WORK REQUEST
Beginning with the line of the entries below that holds "Given: Select ASC sort order radio button" and ending with the line that holds "The height and width of the screenshot is (871, 1080).", transcribe each line exactly as written. Pictures stay out.

━━━━━ STORED DATA

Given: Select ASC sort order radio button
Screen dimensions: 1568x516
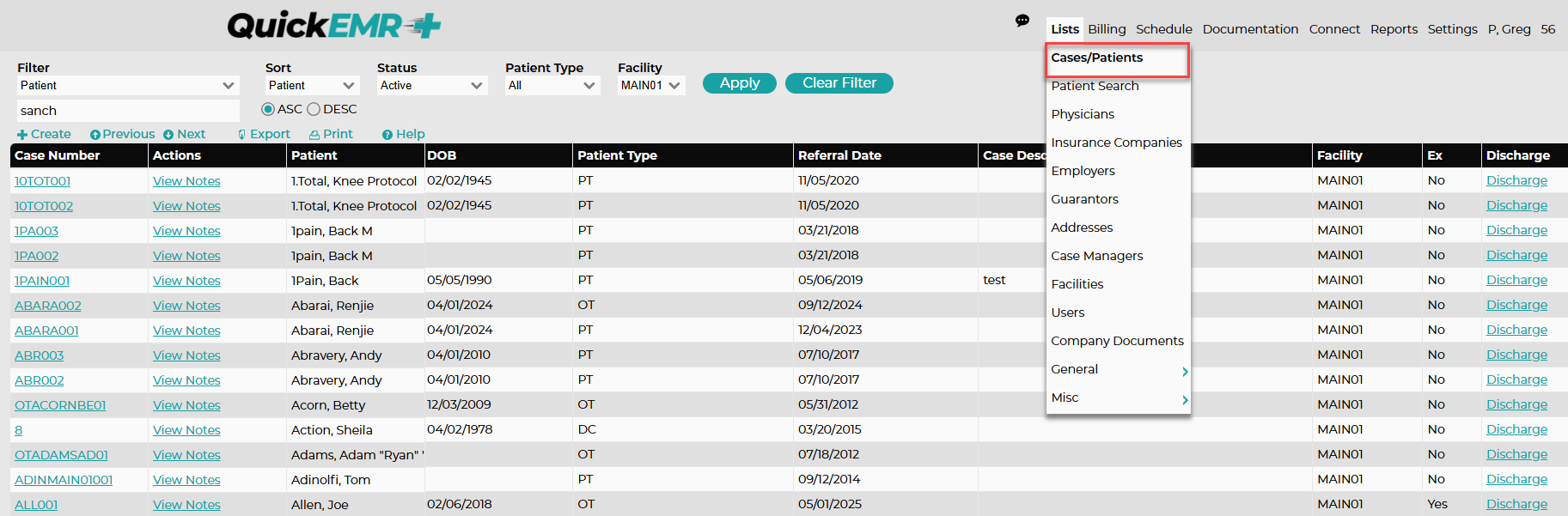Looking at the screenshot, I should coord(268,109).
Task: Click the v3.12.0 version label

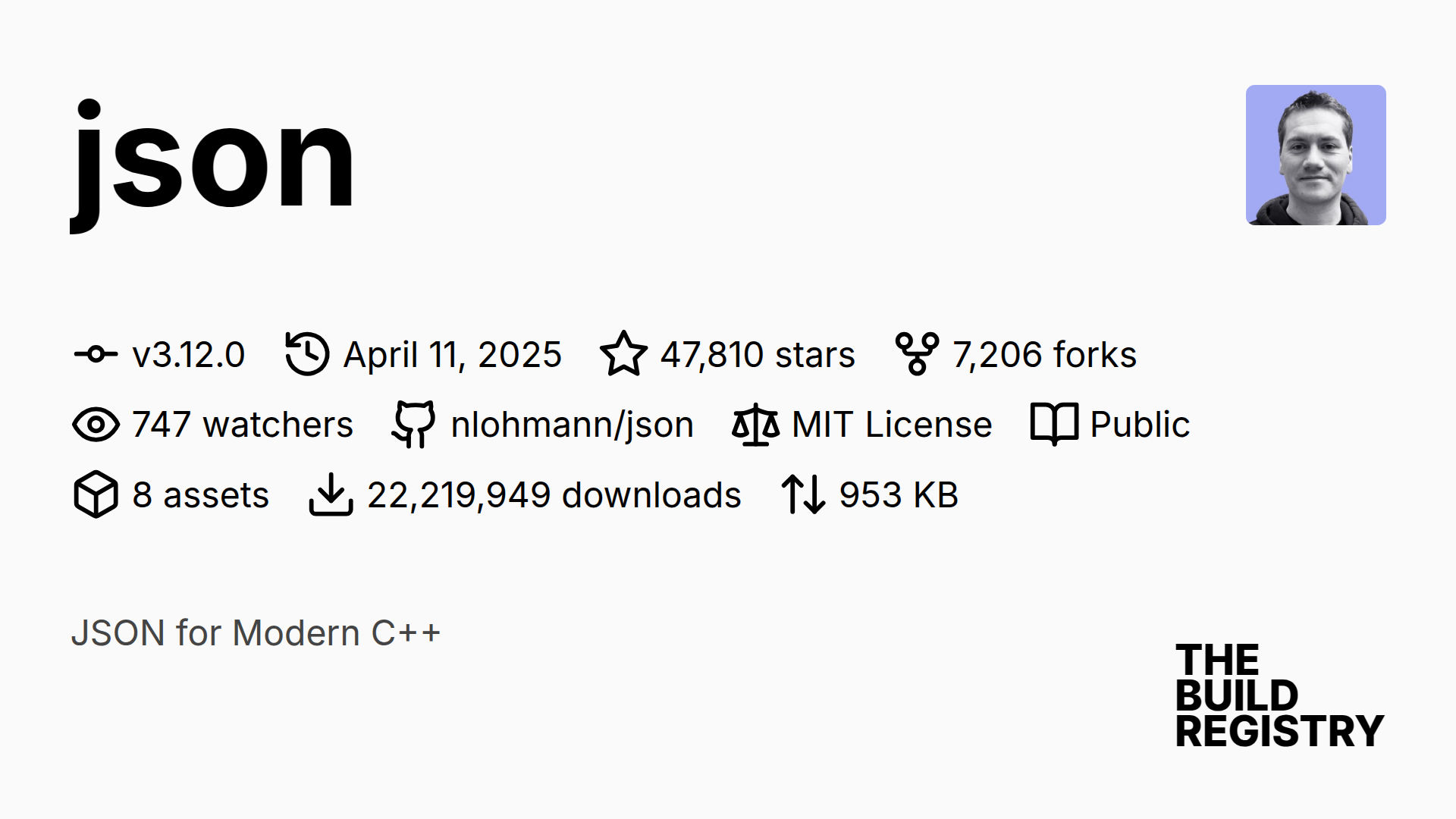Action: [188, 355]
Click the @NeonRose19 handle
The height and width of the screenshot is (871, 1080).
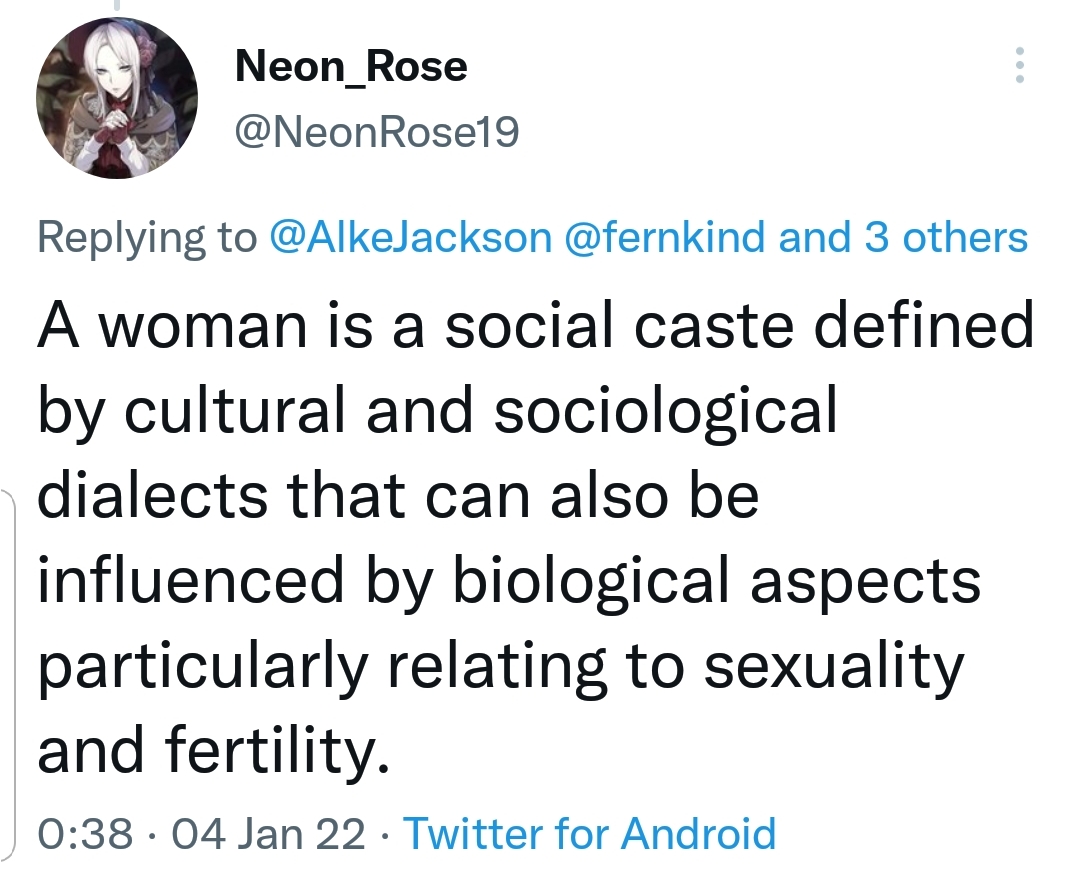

━━━━━━━━━━
━━━━━ STORED DATA

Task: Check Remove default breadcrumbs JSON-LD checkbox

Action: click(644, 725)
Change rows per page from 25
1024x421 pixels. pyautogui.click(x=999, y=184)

━━━━━━━━━━
━━━━━ STORED DATA

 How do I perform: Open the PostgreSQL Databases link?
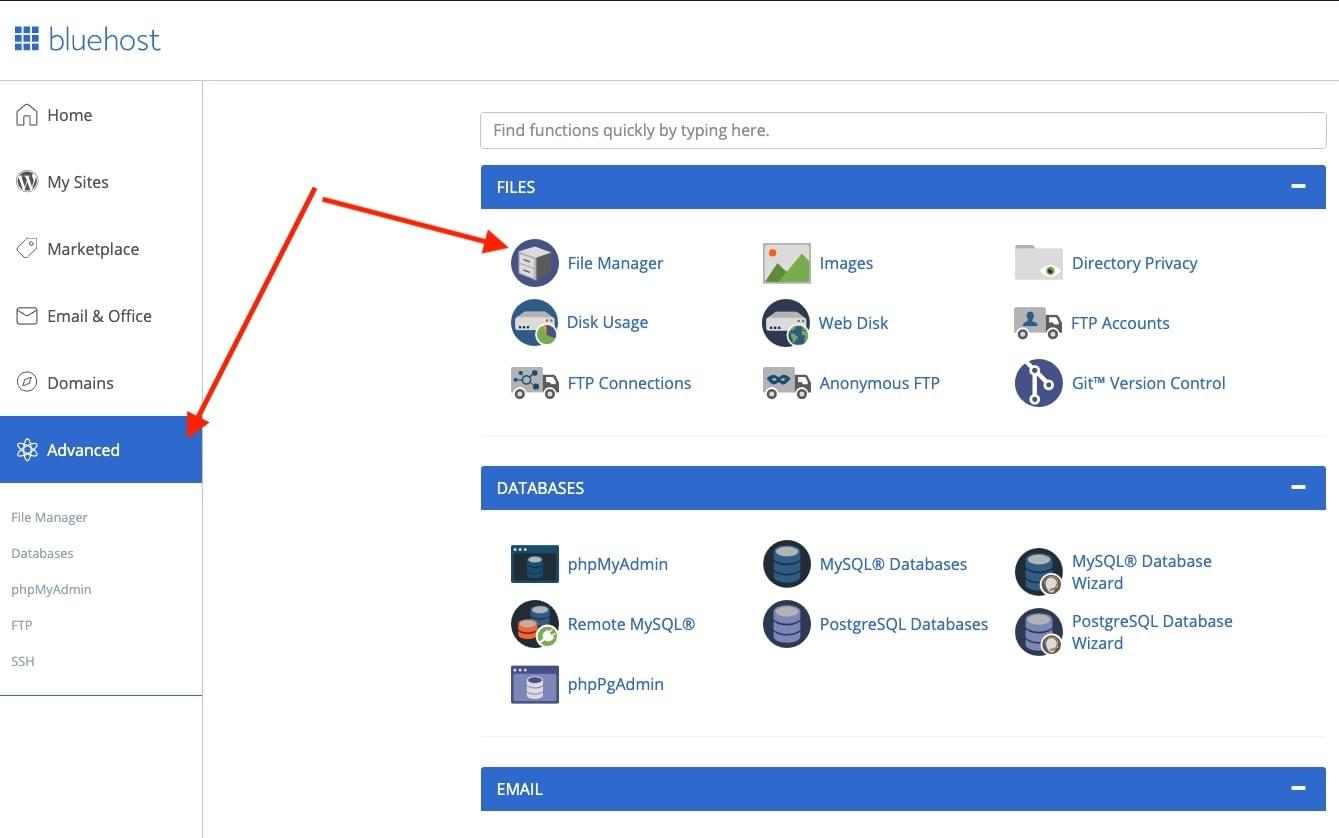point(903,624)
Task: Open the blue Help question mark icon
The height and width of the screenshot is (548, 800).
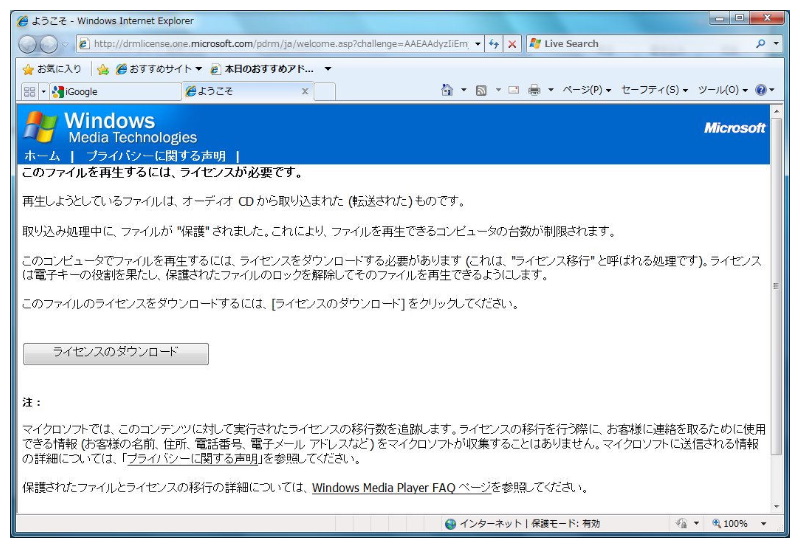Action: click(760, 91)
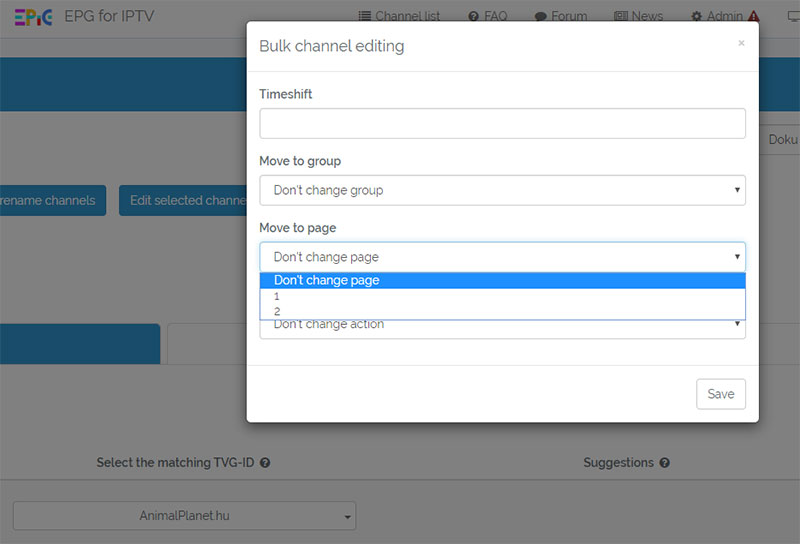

━━━━━━━━━━

TASK RESULT
Given: Select ASC sort order radio button
Screen dimensions: 1568x516
Looking at the screenshot, I should coord(268,109).
Task: Click the v3.12.0 version label

Action: [188, 355]
Click the @NeonRose19 handle
The height and width of the screenshot is (871, 1080).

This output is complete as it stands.